How do wolves find and catch sheep?

Each wolf scans a hunting radius of 8 cells for the nearest sheep using a Manhattan-distance search. If one is found, the wolf steps one tile towards it; otherwise it moves randomly. A kill only happens when a wolf and a living sheep occupy the same cell after movement. Sheep, in turn, scan a flee radius of 5 cells and step away from the nearest wolf.

Is the model physically or ecologically accurate?

It is a deliberately simplified teaching model, not a quantitative forecast. It captures genuine ecological mechanisms — energy budgets, density-dependent reproduction, predator hunting and prey avoidance — but omits factors such as age, disease, weather, territory and genetics. The qualitative patterns it produces match real predator-prey systems even though the exact numbers are illustrative.

Why do the populations cycle up and down?

Abundant sheep give wolves plentiful food, so wolves multiply. Growing wolf numbers then crop the sheep faster than they breed, so sheep crash. With little prey, wolves starve and decline, which relieves pressure and lets sheep recover, restarting the loop. This feedback delay between cause and effect is what generates the oscillation.

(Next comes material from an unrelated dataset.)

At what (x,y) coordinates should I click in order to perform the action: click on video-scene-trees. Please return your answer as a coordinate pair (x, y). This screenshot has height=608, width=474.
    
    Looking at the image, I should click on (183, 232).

What is the role of the spatial grid?

Because animals only interact within their local radius on a wrapping 50×50 grid, geography matters. Sheep can survive in pockets the wolves have not yet reached, forming temporary refugia that reseed the population. This spatial structure is exactly what a single set of equations ignores, and it is why this model can show recovery where the non-spatial version would simply go extinct.

What happens if a species goes extinct?

If all sheep die, the wolves quickly starve and the status reads Extinct. If wolves vanish but sheep remain, sheep multiply until grass is grazed down, and the status reads No Wolves. The simulation does not reintroduce species automatically, so you can use the Reset and preset buttons to restart with different starting balances of sheep and wolves.

How does this relate to real-world conservation?

Agent-based predator-prey models like this inform decisions about reintroducing apex predators, such as wolves in Yellowstone, and about setting sustainable grazing or culling levels. By revealing how sensitive an ecosystem is to food availability and predation pressure, they help managers anticipate boom-bust swings and the risk of collapse before intervening in the field.